Thomas Aquinas essay

Thomas Aquinas (1225 or 1226, Rokkasekka Castle near Aquino, Southern Italy, 7.3.1274, Fossanuova Monastery, Southern Italy), medieval philosopher and theologian, systematizer of orthodox scholasticism, founder of Tomism; Dominican monk (since 1244). He studied at the University of Naples (1239–44), then at Albert the Great in Paris (1245–48) and Cologne (1248–1252) universities. Since 1257, doctor of the University of Paris. He lectured in Paris, Cologne, Rome and Naples. In 1323 he was canonized in the Catholic Church, in 1567 he was recognized as the fifth “teacher of the church.”

In the main monumental works “Summa of theology” (about 3 thousand articles, not finished) and “Summa pagan” summed up the theological and rationalistic searches of a mature scholasticism aimed at practicing dogma in forms of common sense. The culture of common sense, the ordering of “natural” reason, over which a tier of “supernatural” dogmas is built, F. A. after Albert the Great found at Aristotle. The task that F. A. sets for himself is the ordering of the multitude into unity, and not just the contemplation of unity, detached from all multiplicity; he, as it were, seeks to deduce the being of God from the being of things. In this, F.A.’s thinking differs from the abstract speculation of the early scholasticism (Anselm of Canterbury), which was oriented toward Plato, Neoplatonism, and Augustine. In the headings “Summings of theology”, the same patterns of thought are superimposed on the infinite variety of specific issues – from five proofs of the existence of God to determining the boundaries of the permissible and unacceptable in financial activities, etc.

The ontology of F.A. is based on the antithesis of “potential” (possible) and “actual” real) that goes back to Aristotle. “Potential” is an oscillating, unsteady, open to change incompleteness and so far imperfection. “Pure potentiality” – matter, “the weakest kind of being”; it is characterized only by passive susceptibility to external influences. “Actual” is realization, fulfillment, completeness and thereby perfection. “Actual” in its opposite of matter is form — the principle of order and clarity; absolute relevance that does not allow any potentiality – God, the source of all design. Matter introduces into the form and intrinsic form of ideal universality the concretizing “principle of individuation”. In everything that exists, F. A., following Aristotle, distinguishes between “substance” (essence) and “accidents”. The ontology of F.A., as is generally characteristic of medieval philosophy, is colored in value: “existing and good are interchangeable concepts” (Summa theologiae, II, q. 18, a. 3).

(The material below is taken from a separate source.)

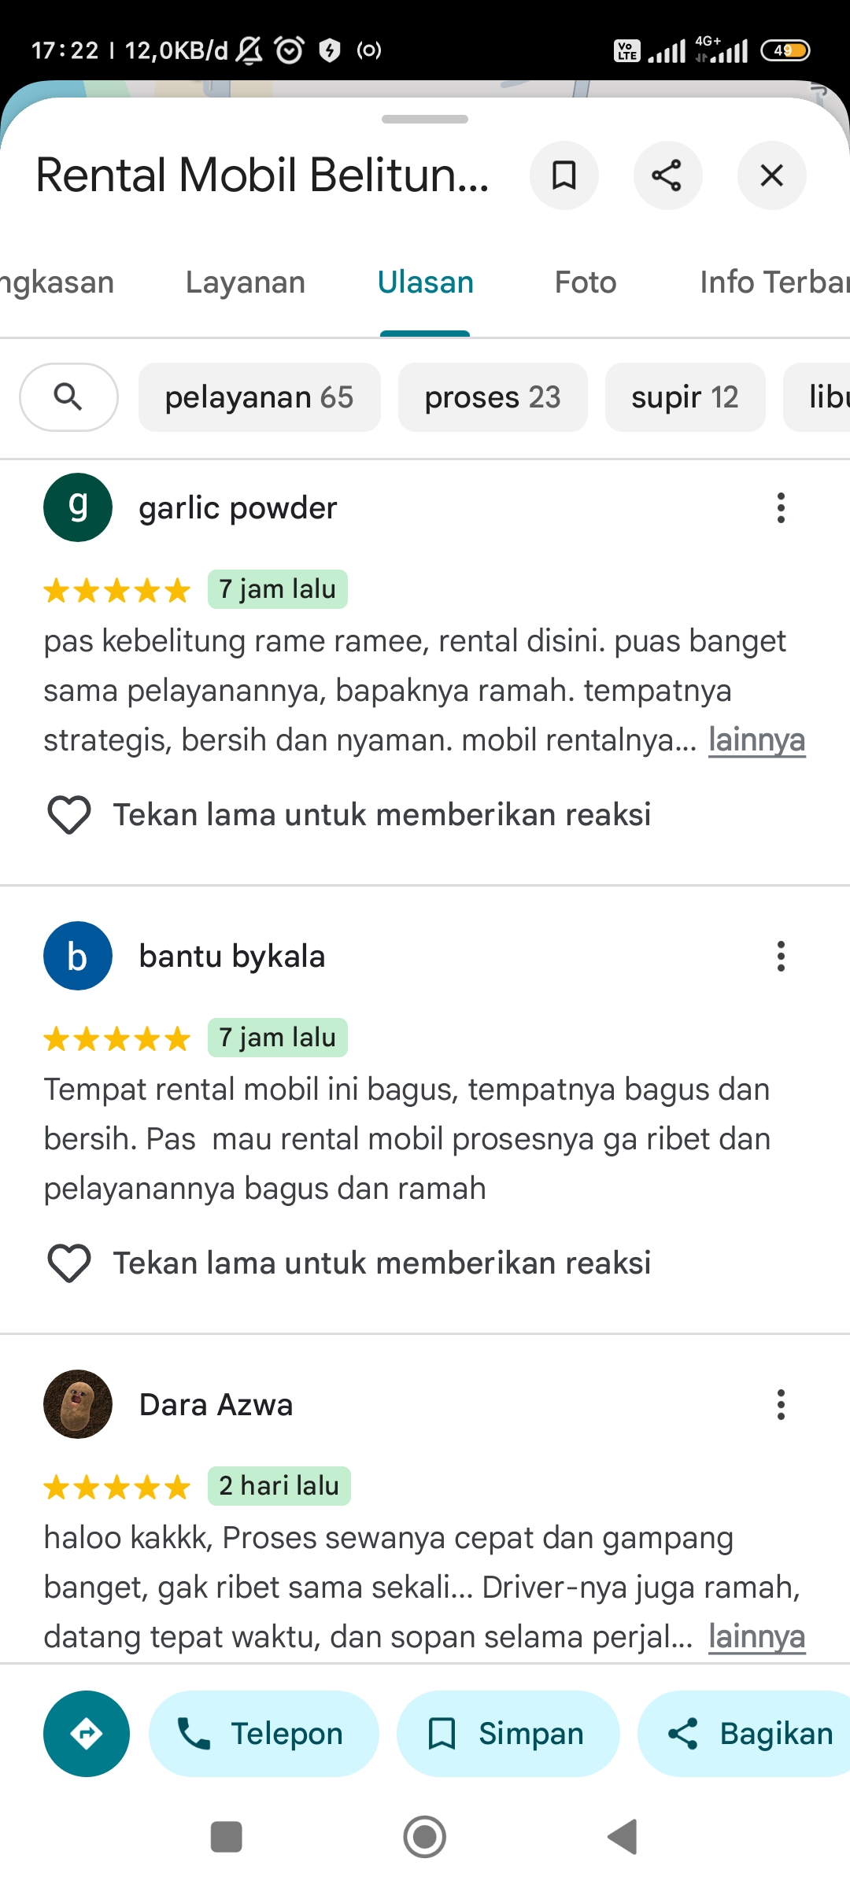850x1888 pixels.
Task: Tap the bookmark save icon near the title
Action: pyautogui.click(x=564, y=175)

Anthropology F.A., especially associated with acute ideological conflicts of his era, comes from the concept of the human individual as a personal combination of soul and body. The soul is intangible and substantial, but it receives the final fulfillment only through the body. F.A. defended this idea both against Platonic Augustinian spiritualism and against Averroism (Seager Brabant), who taught about a single impersonal intellectual soul in all thinking creatures of the universe. The teaching of Origen about the essential identity of angelic and human nature, from the point of view of F. A., is false. The human soul is not just the “engine” of the body, but its substantial form. This concept provoked opposition from the Augustinist-Franciscan opponents F.A. until it was adopted at the Viennese Cathedral in 1314 as the orthodox doctrine of the Catholic Church. In averroism F. A. saw the overthrow of Christian eschatology, appealing to the fate of the personal soul. The personality for F. A. is “the most noble in all rational nature” (ibid., 1, q. 20, a. 1), intelligence is always personal intelligence and so far not an absolute beginning, but part of the whole. Only in God, intellect is essence, in man is the potency of essence, so that not “intellect thinks”, but man thinks “through the medium” of intelligence. This inclusion of intellect in the soul-body individuality and the denial of its absoluteness, arising from Christian dogmatic premises, is combined in F. A. with the assertion of the primacy of intellect over the will. F. A. believes that the mind itself is higher than will, but makes a reservation that in the life plane, love of God is more important than knowledge of God.

The ethics of F. A. is characterized by the doctrine of “natural law”, which God put into the hearts of people and is described in the spirit of Aristotle’s ethics; a “divine law” is built over it, which surpasses the “natural law”, but cannot contradict it. In the treatise “On the reign of sovereigns” F. A. combines the notions of Aristotle about man as a social being, about the common good as the goal of state power, about moral good as the middle between vicious extremes, etc. with Christian dogmas and the doctrine of the supreme authority of the pope. F.A., with reservations, recognizes the right of the people to rebel against a tyrant who systematically perverts justice.

The philosophical and theological system of F.A. became from the 14th century Dominican banner.